=== Work task ===
In the article about Jennifer Schuett, for how long did she lie in the field before a group of children found her?

=== Excerpt provided ===
━━━━━━━━━━━━━━━━━━━━━━━━━━━━━━

Today Jennifer Schuett stands tall and strong as she addresses a crowd of more than one hundred people at the 8th annual Rio Grande Valley Seminar in Forensic Sciences.
You would never know by her big smile and the way she carries a room that more than 19 years ago Schuett was brutally raped and left to die when she was only 8 years old in southeast Texas.
"Not long afterward when I went in my room and fell asleep, an unknown male kidnapped me through my bedroom window,” recalled Jennifer Schuett.
Jennifer remembers everything.
The man who raped her slit her throat from ear to ear.
She lay helpless in a field for more than 12 hours covered with fire ants and blood and barely alive, until she was found by a group of children who was playing nearby.
Her motivation to survive was simple.
"My driving force throughout the whole process was that he could be out there hurting other women and children and I did not want that to happen,” said Schuett.
Her determination finally paid off in 2009 when new DNA technology allowed samples to be taken from evidence collected at the scene 20 years ago.
The suspect turned out to be 40-year old Dennis Earl Bradford.
He committed suicide before his trial.
Detective Tim Cromie from the Dickinson Police Department was assigned Schuett's case three years ago.
“Her involvement was definitely a big help,” said Cromie. “Because we new certain things that we wouldn’t have known, like routes traveled, things that were said to her.
All because she was able to talk to us as a survivor which was a big plus for the case.”
The little girl who was told by doctors she would never speak again now uses her voice to help other victims of crime.
She travels the country addressing ways to prevent child abuse and techniques used in child death investigations.

━━━━━━━━━━━━━━━━━━━━━━━━━━━━━━

=== Source information ===
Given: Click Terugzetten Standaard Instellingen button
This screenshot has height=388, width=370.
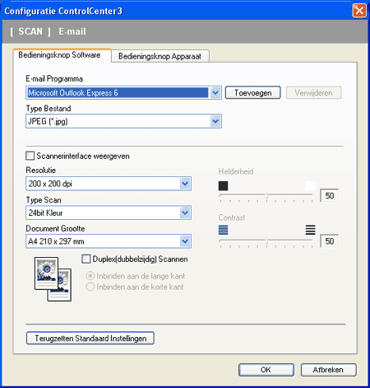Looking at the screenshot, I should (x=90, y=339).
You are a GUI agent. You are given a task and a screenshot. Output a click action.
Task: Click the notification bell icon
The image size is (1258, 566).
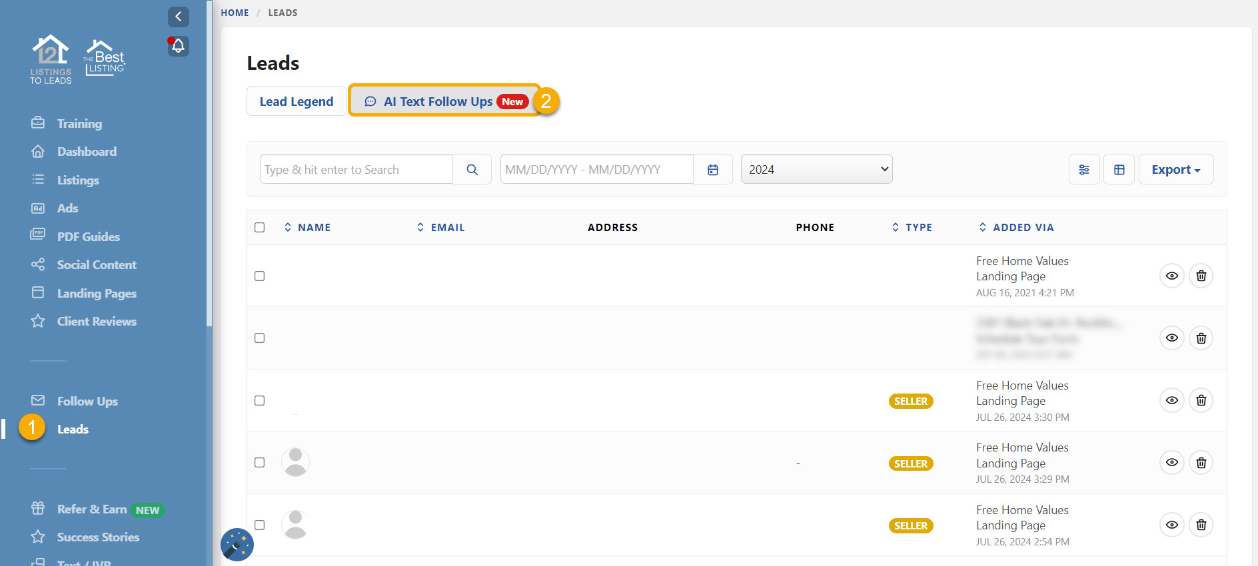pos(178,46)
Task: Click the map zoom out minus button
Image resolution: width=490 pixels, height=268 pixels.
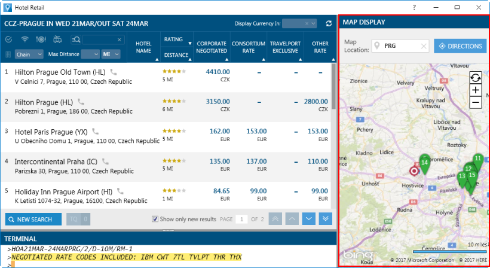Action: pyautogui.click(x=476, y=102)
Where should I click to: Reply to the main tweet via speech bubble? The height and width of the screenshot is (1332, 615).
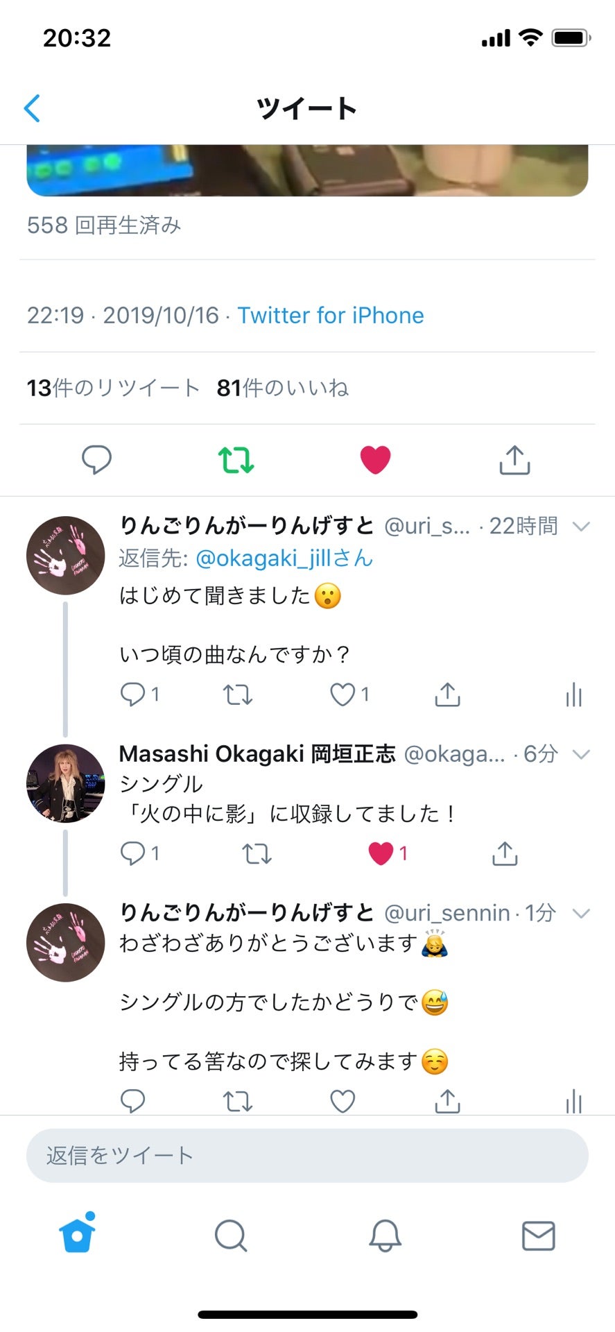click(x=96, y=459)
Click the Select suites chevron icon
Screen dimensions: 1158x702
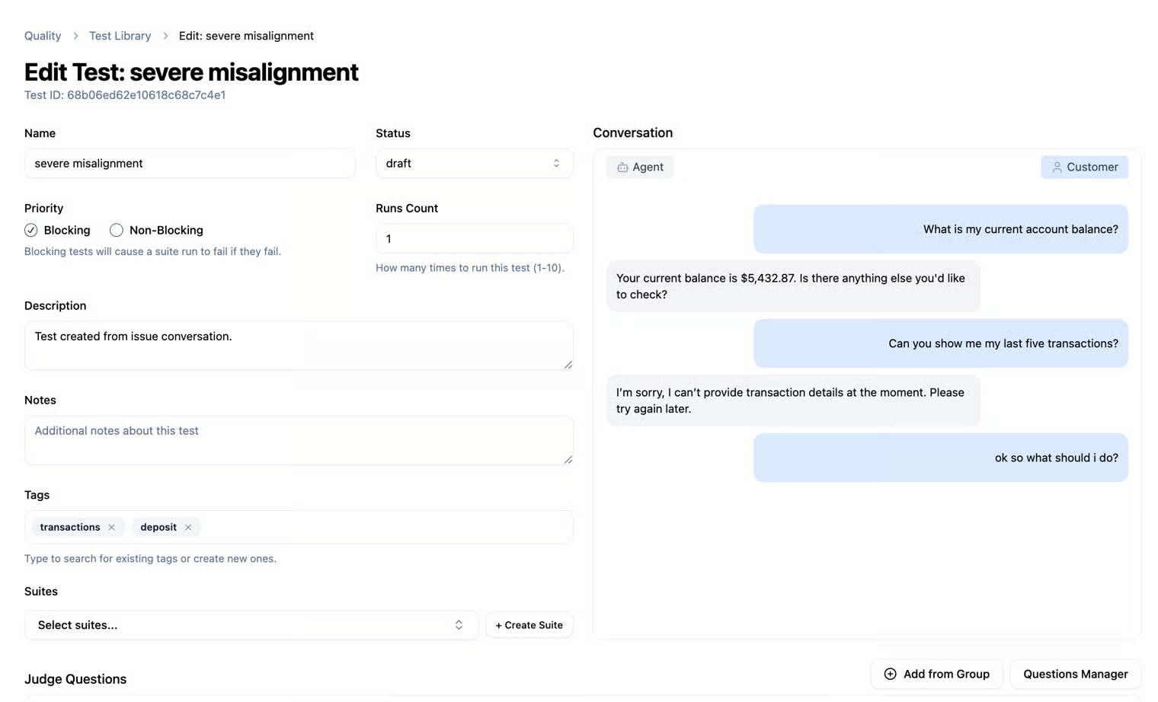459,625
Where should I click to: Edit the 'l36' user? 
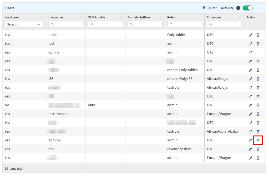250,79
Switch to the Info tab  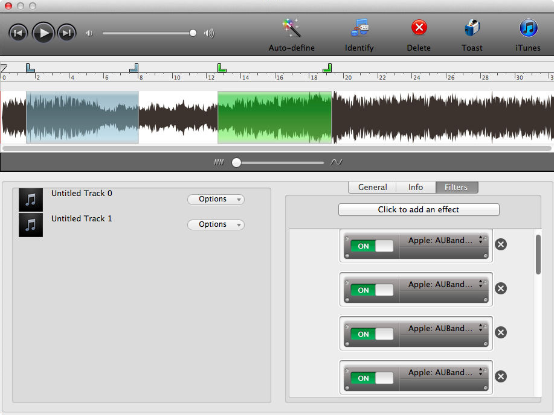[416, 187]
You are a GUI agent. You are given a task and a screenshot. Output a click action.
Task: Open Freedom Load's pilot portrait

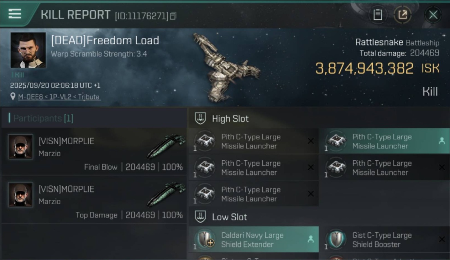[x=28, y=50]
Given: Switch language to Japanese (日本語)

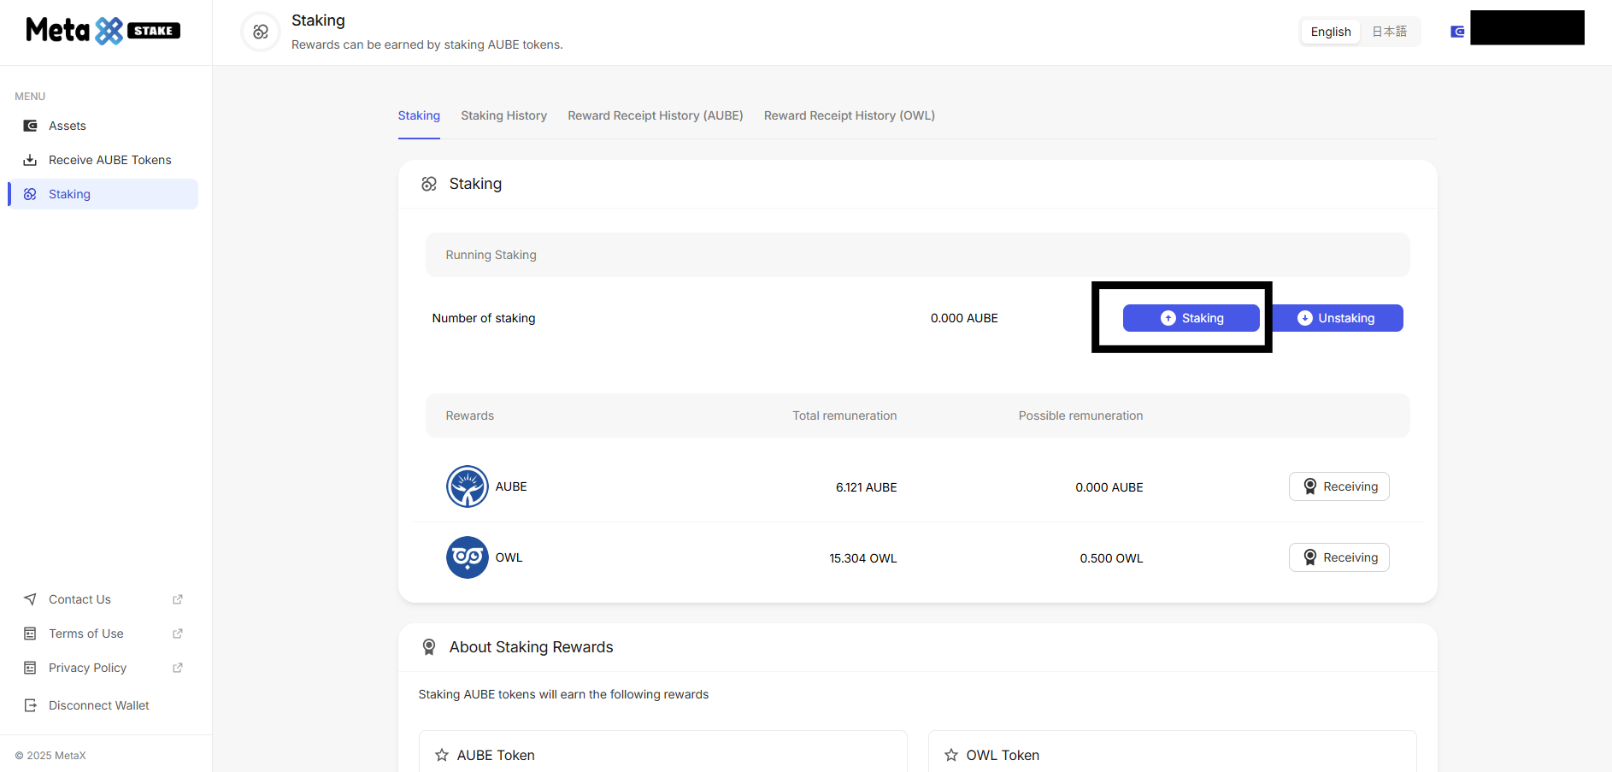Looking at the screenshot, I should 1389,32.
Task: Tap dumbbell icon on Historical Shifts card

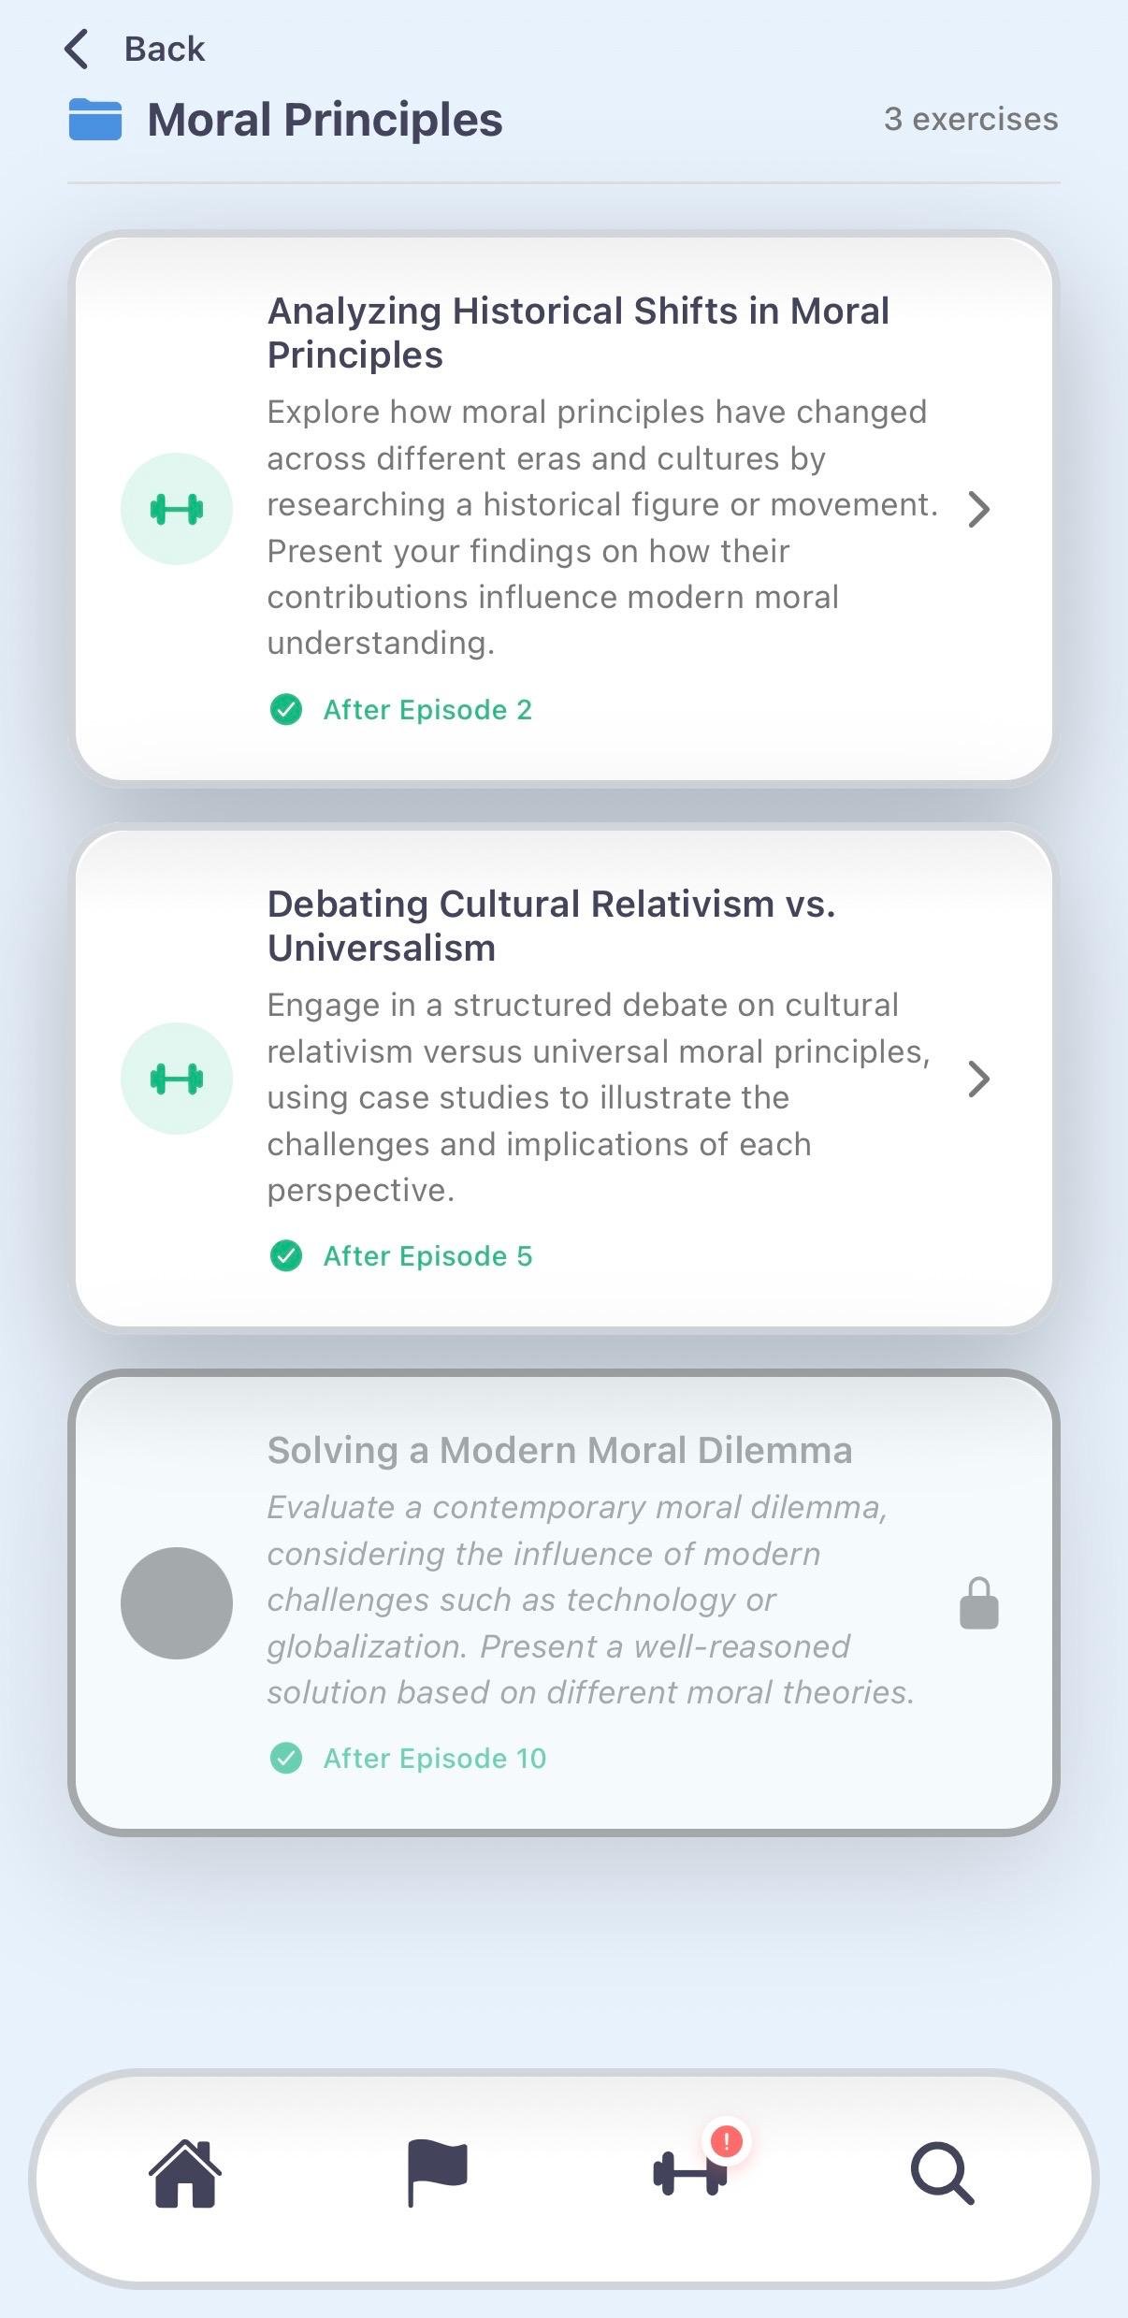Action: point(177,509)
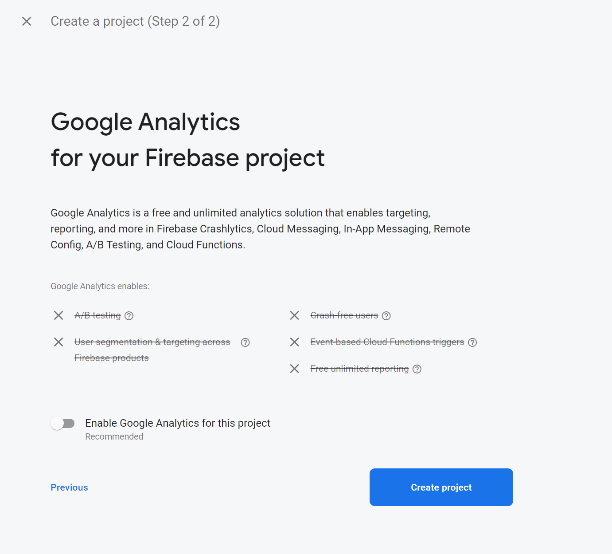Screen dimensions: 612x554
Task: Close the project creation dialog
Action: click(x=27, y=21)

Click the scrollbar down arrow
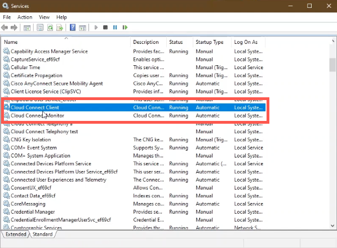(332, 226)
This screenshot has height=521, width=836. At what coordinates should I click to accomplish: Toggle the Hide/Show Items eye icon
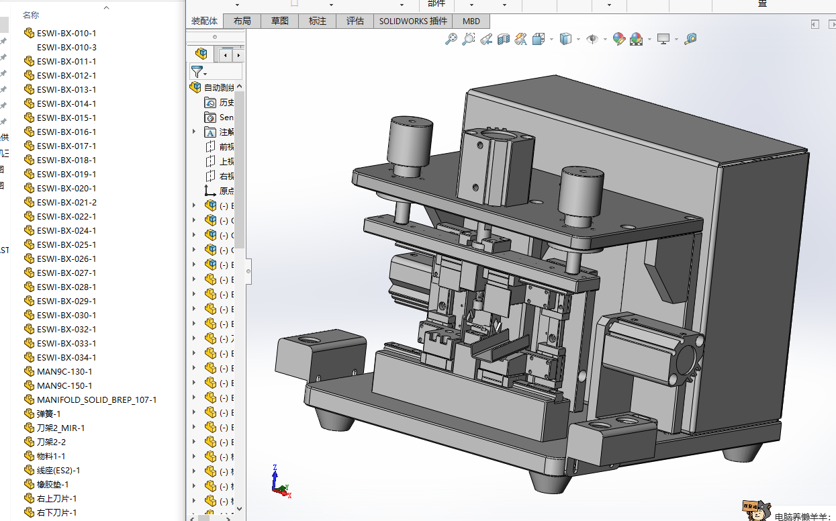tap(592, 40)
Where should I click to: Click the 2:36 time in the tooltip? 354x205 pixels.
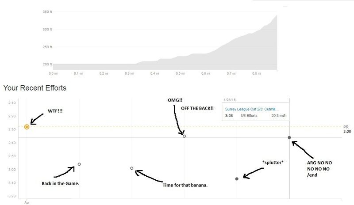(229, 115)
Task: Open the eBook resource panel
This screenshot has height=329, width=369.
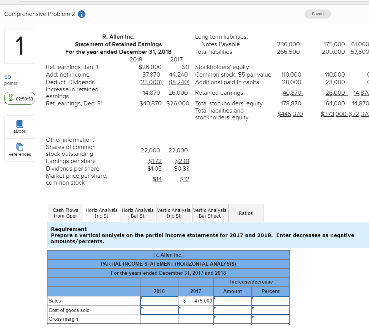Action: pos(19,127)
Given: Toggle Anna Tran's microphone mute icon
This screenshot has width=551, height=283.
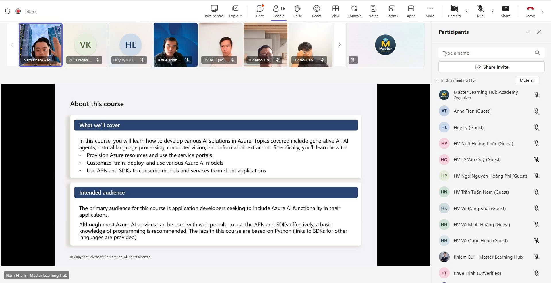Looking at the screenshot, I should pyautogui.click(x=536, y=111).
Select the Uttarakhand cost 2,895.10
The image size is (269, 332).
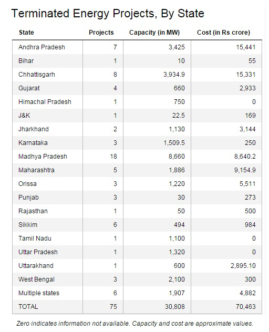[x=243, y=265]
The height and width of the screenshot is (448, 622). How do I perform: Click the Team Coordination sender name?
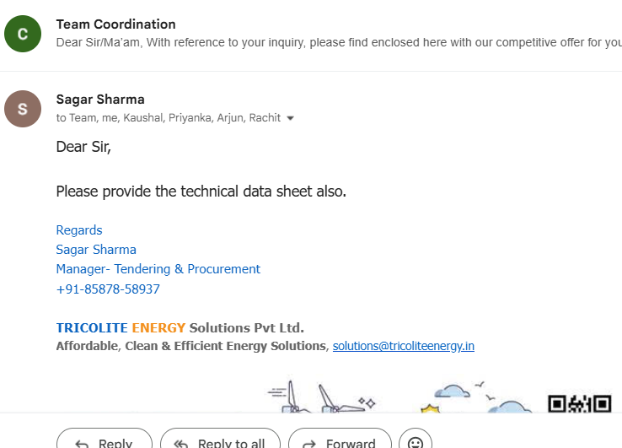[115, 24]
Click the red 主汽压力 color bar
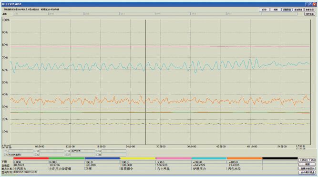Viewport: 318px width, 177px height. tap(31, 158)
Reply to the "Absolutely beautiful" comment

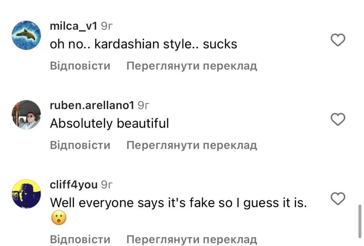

━━━━━━━━━━━━━━━━━━━━━━━━━━━━━━

=== Exercise response ===
More than 12 hours.